**Saved entries**
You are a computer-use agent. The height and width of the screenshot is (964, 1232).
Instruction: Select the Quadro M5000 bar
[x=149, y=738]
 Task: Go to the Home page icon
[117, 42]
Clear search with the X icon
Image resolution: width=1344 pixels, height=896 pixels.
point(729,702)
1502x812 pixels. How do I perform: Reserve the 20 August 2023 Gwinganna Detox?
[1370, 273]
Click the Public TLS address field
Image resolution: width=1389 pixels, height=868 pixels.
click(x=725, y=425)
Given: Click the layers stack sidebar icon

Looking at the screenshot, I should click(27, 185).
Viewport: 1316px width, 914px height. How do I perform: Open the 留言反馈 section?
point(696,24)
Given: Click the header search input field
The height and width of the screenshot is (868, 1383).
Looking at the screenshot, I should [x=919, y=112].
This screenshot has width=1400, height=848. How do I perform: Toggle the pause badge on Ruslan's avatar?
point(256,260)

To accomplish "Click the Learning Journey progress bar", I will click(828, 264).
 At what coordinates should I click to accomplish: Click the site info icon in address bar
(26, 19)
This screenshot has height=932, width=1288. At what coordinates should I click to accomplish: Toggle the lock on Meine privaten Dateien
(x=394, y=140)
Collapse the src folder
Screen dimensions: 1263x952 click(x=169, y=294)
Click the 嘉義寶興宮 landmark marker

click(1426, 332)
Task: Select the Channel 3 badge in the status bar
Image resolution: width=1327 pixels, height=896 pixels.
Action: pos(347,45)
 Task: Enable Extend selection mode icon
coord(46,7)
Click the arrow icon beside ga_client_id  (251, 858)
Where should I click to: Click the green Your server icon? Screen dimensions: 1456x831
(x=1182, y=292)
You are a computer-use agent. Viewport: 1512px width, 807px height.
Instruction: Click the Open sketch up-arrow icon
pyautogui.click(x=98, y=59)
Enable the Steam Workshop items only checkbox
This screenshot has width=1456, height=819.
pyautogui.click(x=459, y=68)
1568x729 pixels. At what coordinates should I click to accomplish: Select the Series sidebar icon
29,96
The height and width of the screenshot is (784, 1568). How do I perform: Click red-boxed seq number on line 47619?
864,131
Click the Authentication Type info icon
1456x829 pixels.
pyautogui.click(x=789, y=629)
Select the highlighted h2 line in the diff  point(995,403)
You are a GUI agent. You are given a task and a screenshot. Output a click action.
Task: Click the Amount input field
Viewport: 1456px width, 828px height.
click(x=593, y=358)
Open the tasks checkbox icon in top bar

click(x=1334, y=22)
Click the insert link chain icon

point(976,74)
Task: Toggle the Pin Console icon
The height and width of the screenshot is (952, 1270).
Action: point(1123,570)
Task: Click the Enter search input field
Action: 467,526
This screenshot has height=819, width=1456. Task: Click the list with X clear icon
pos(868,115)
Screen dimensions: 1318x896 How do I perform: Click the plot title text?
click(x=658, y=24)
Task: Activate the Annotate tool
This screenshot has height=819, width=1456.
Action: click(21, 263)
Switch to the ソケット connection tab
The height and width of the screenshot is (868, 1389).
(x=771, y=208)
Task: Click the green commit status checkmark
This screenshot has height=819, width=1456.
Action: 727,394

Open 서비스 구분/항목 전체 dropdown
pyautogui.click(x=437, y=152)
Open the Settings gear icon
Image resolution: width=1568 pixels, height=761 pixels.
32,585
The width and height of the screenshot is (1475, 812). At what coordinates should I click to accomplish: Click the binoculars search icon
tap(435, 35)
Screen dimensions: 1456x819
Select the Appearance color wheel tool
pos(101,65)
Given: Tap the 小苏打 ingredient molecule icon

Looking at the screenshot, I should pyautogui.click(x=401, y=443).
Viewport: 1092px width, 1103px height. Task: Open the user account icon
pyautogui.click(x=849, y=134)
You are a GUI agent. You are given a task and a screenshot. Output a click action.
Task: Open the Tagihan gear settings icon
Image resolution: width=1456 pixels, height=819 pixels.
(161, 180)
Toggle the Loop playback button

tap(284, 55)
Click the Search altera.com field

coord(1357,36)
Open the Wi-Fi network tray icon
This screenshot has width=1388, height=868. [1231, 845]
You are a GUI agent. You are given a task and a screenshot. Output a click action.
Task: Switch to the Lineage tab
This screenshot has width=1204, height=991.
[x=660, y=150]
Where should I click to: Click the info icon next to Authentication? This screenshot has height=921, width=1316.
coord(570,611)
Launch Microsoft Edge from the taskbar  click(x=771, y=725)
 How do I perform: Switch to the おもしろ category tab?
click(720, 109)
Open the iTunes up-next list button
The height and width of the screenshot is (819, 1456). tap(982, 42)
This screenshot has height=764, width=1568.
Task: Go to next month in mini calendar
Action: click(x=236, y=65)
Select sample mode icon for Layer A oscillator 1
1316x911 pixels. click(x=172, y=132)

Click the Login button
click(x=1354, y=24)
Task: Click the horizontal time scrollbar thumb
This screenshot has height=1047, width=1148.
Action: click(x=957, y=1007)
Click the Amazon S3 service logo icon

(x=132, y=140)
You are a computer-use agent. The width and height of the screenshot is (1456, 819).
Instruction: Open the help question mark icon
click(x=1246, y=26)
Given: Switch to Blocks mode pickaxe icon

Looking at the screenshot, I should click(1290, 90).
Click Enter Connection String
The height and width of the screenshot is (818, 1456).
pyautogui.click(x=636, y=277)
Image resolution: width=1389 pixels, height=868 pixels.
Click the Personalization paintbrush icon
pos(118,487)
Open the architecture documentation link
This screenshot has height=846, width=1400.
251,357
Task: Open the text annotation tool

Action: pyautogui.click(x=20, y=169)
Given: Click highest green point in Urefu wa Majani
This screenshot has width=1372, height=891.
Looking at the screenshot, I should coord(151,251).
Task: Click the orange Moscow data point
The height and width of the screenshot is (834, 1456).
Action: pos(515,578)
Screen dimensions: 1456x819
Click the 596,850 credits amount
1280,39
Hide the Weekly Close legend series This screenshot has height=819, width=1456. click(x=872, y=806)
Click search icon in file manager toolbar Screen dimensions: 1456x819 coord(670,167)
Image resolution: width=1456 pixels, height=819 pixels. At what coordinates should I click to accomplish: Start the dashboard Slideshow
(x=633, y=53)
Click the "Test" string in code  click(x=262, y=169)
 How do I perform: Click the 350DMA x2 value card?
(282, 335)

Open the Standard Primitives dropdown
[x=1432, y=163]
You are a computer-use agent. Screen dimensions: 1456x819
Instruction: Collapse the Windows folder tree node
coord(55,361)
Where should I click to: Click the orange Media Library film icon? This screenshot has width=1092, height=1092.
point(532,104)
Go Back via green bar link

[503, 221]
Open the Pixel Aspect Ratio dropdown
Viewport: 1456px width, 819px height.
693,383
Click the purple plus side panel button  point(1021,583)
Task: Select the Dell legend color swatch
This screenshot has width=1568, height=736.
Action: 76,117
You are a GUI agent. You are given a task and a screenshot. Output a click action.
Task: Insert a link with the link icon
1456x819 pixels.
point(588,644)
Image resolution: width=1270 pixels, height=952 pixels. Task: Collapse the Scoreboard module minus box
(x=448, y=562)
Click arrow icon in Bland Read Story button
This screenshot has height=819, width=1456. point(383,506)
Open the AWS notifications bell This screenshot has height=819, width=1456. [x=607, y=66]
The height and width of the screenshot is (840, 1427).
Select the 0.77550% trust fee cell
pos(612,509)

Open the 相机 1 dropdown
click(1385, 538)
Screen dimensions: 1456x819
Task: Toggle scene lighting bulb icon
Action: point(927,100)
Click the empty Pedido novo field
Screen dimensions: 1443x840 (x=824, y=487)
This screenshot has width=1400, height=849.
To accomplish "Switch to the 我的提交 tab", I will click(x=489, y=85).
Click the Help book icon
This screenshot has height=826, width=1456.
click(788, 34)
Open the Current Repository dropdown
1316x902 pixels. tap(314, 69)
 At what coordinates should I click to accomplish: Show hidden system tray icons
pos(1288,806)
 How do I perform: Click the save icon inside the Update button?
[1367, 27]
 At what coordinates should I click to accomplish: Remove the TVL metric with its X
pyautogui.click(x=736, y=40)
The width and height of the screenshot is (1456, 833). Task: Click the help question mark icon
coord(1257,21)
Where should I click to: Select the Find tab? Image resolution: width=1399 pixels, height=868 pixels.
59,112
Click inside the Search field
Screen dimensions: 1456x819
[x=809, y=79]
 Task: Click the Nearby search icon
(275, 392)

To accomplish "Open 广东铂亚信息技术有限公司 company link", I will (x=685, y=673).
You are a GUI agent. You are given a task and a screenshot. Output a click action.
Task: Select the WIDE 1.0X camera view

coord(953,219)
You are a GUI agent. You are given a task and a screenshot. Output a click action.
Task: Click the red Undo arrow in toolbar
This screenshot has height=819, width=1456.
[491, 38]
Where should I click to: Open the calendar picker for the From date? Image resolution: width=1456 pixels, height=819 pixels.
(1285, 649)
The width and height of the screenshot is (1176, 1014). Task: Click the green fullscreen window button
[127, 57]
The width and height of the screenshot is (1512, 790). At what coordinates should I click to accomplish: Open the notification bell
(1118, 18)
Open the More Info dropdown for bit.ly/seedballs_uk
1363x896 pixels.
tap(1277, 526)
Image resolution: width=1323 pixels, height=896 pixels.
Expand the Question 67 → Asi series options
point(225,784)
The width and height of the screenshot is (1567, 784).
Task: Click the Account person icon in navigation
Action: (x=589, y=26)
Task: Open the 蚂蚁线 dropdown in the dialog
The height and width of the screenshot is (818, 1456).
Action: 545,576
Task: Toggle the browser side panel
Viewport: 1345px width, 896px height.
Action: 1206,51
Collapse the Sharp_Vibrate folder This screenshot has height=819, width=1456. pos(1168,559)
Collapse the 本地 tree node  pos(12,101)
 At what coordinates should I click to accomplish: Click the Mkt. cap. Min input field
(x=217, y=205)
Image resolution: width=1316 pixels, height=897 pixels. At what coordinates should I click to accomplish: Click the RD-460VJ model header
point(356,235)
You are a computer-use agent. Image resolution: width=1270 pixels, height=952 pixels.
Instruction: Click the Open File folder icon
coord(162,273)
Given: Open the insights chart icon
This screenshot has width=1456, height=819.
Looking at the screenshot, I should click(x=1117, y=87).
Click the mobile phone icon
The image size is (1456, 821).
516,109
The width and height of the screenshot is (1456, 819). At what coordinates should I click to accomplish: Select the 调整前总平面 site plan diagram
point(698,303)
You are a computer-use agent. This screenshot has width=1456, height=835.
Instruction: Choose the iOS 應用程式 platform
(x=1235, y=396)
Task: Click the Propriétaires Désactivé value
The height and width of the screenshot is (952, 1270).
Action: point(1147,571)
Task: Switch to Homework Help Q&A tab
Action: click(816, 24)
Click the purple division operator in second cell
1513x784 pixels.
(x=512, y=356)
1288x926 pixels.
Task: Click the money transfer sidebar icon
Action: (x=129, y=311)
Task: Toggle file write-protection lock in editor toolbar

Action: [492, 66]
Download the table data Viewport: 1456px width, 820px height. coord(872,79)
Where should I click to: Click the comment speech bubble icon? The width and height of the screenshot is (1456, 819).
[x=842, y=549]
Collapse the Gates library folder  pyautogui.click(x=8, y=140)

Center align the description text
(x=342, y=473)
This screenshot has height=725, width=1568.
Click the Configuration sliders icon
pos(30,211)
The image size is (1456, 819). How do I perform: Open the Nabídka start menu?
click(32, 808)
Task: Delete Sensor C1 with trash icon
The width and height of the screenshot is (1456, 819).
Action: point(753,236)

**Instructions to follow**
Look through the data above and report every line in which "computer" appears.

**Task answer**
You are a computer-use agent. The height and width of the screenshot is (964, 1232).
You are a computer-use agent. Viewport: 1512px width, 807px height.
You are a computer-use agent. The width and height of the screenshot is (1456, 819).
You are a computer-use agent. Screen dimensions: 1456x819
You are a computer-use agent. Image resolution: width=1270 pixels, height=952 pixels.
You are a computer-use agent. This screenshot has width=1456, height=835.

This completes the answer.